(Pixel coordinate grounding data)
..........

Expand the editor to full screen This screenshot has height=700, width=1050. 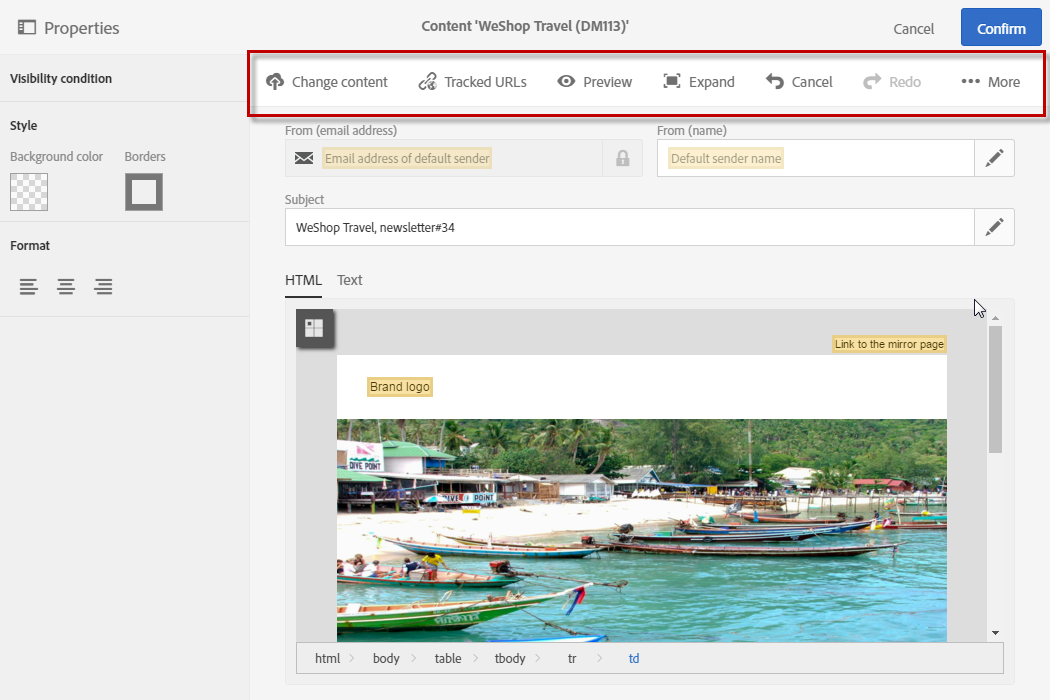pos(672,82)
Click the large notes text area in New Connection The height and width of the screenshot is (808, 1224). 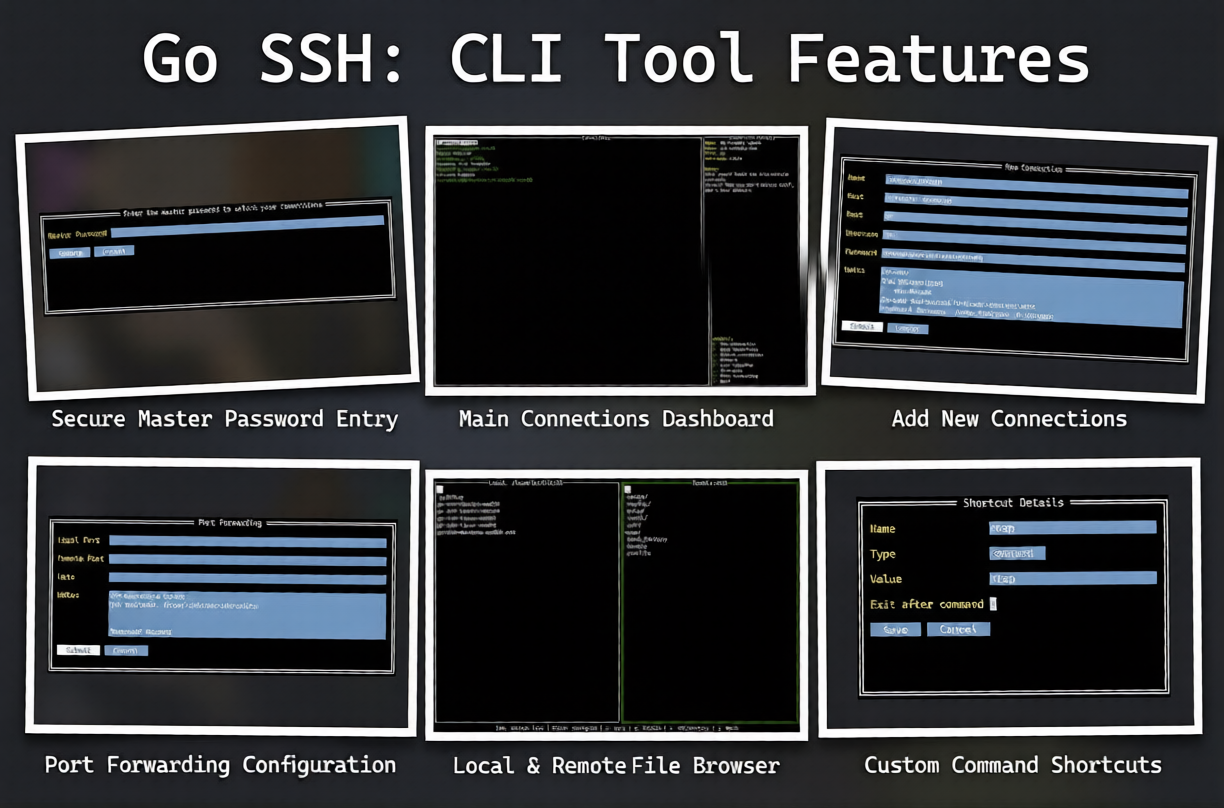[x=1030, y=294]
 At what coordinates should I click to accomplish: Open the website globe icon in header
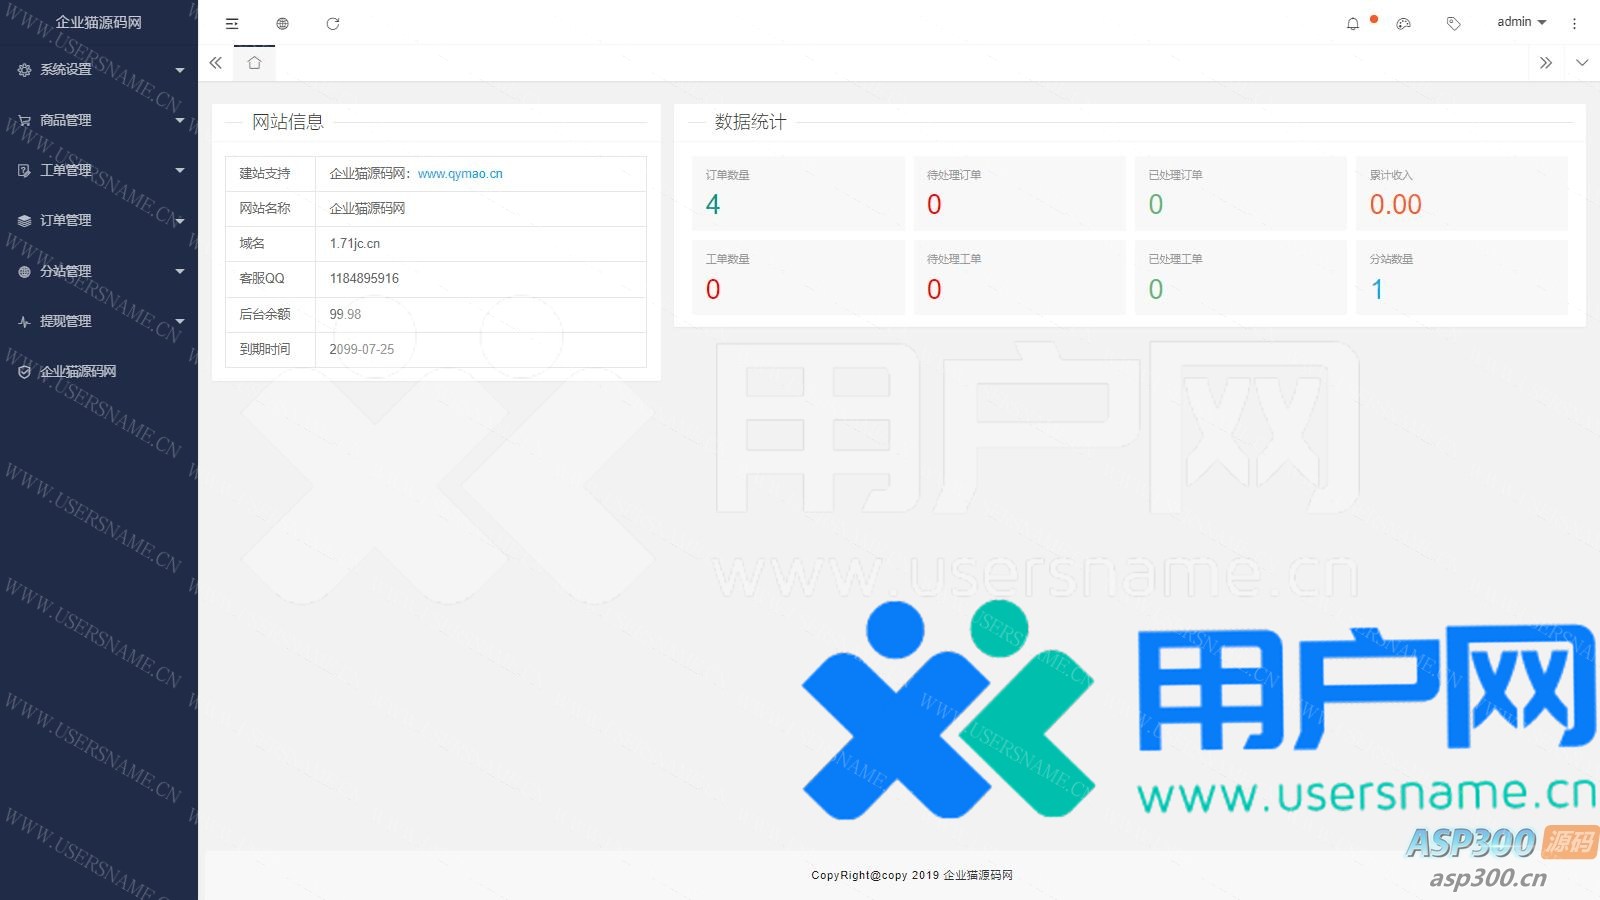(x=282, y=23)
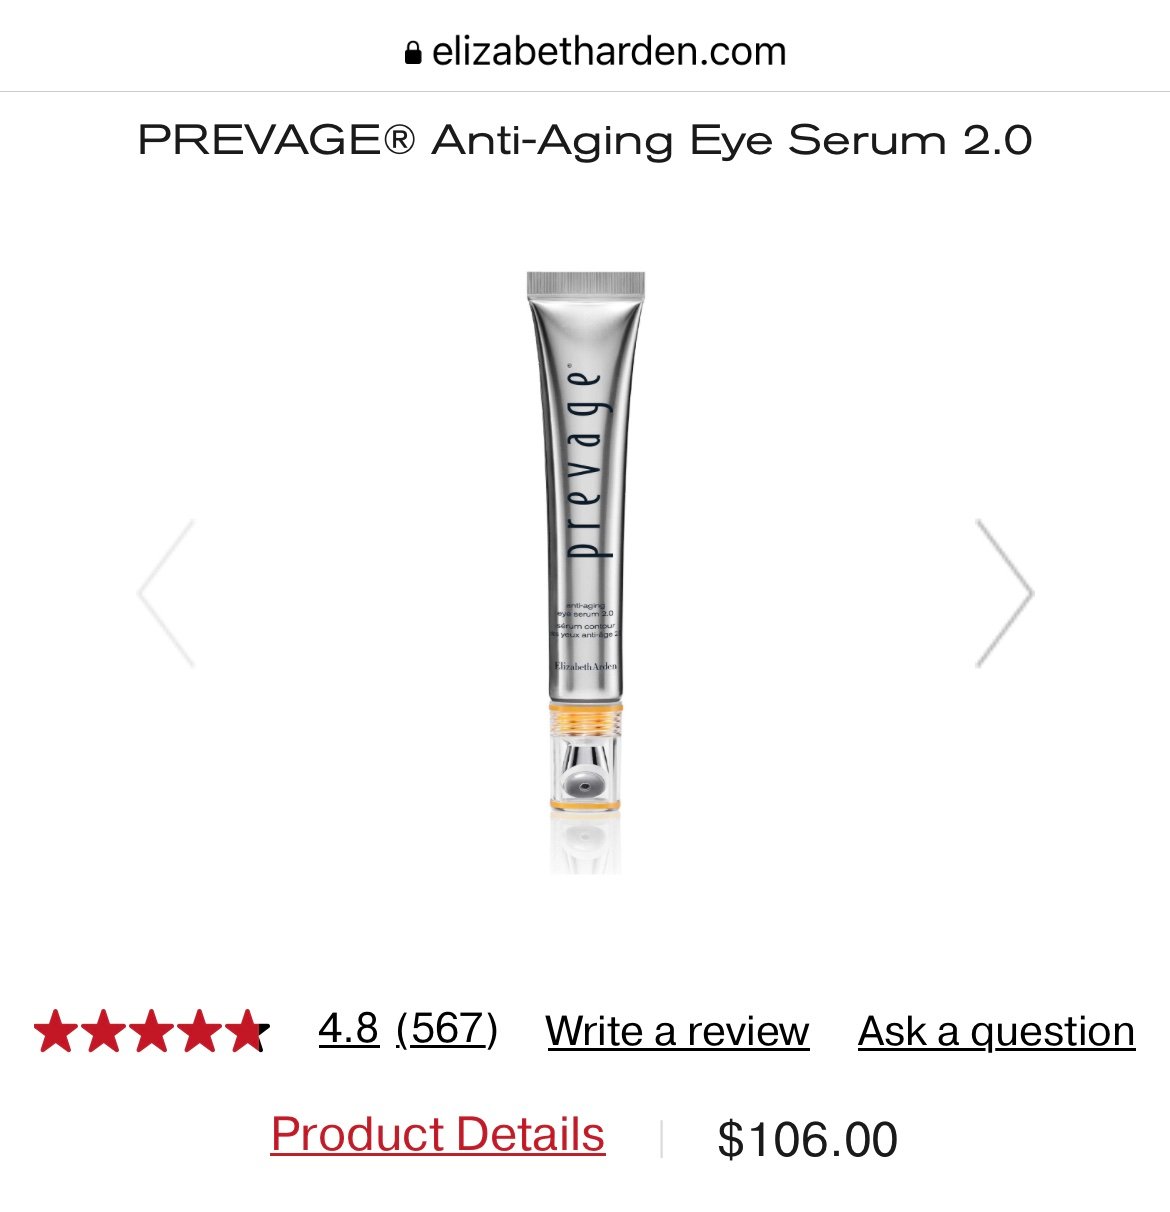1170x1212 pixels.
Task: Open the Product Details link
Action: pos(438,1135)
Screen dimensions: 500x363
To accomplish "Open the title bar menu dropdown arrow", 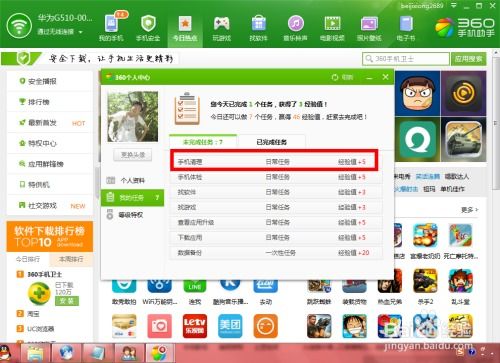I will 453,5.
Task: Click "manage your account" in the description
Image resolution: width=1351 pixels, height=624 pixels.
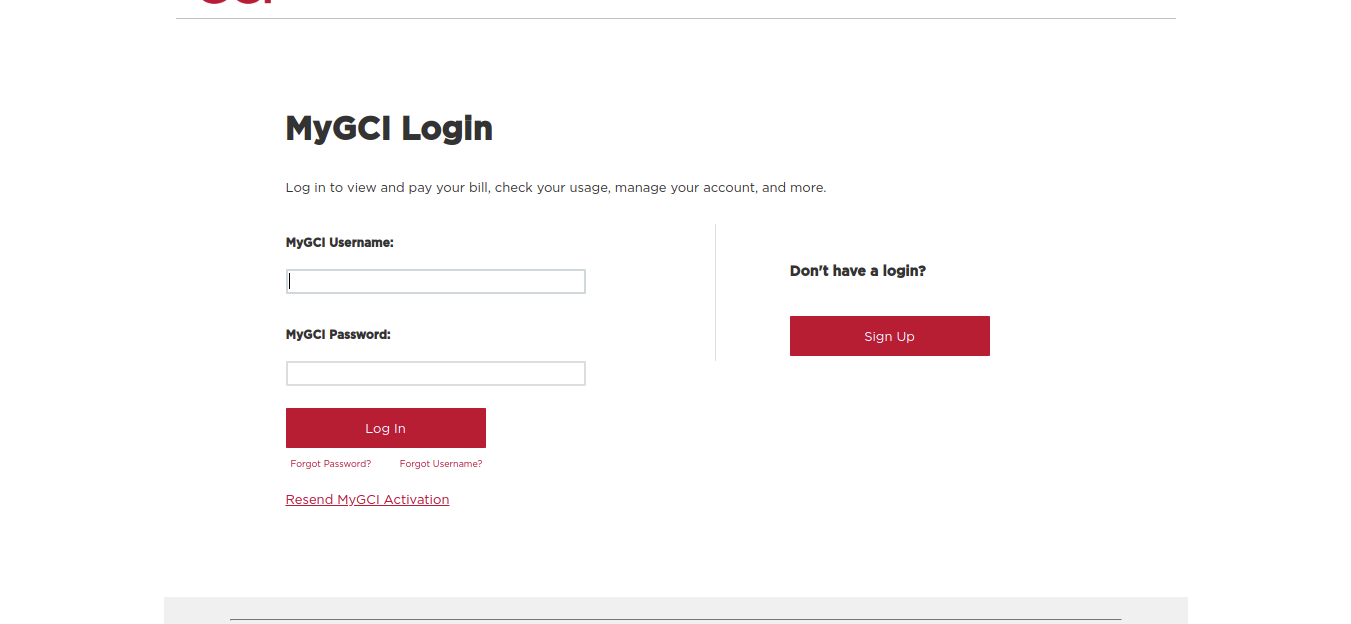Action: pyautogui.click(x=685, y=187)
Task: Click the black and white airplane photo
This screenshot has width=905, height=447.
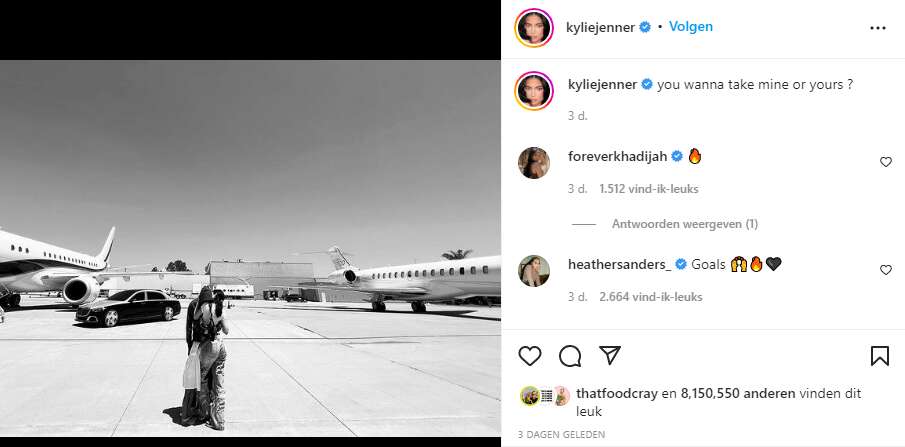Action: tap(250, 250)
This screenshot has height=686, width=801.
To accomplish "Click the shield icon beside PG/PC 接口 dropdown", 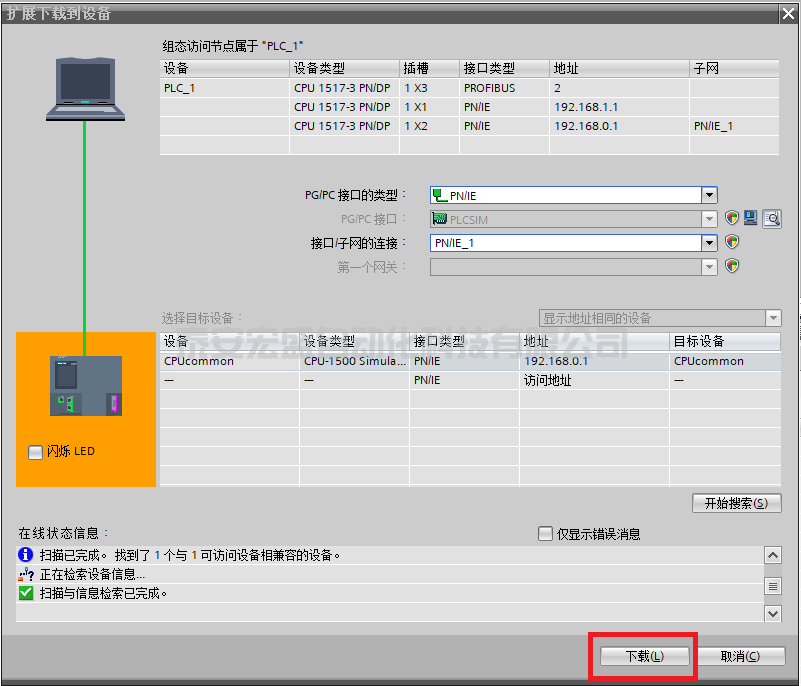I will (x=732, y=218).
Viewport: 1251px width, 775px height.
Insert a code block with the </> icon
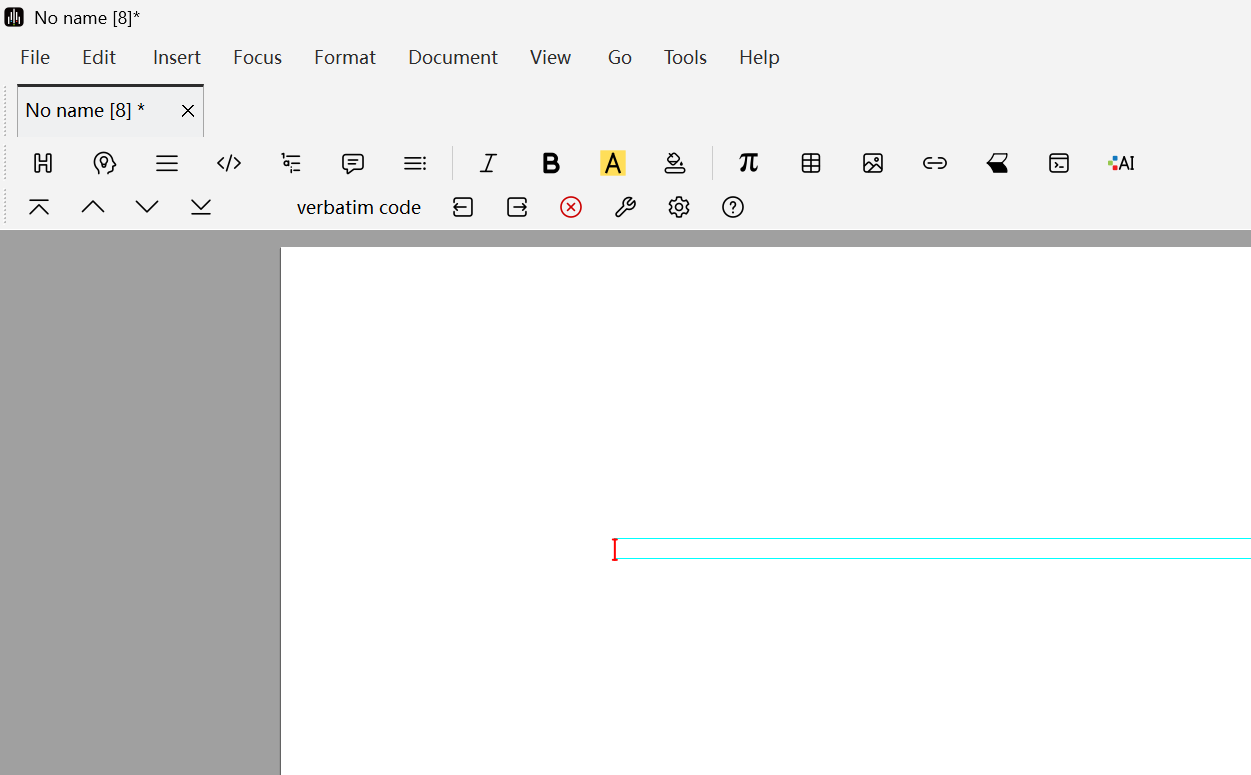point(229,163)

..........

Aim of the exercise>
No pictures belong in the output. It should reproduce exactly the lines from the one containing "Viewport: 1251px width, 775px height." through the end of the data, both ends included.

Answer section>
Viewport: 1251px width, 775px height.
Insert a code block with the </> icon
point(229,163)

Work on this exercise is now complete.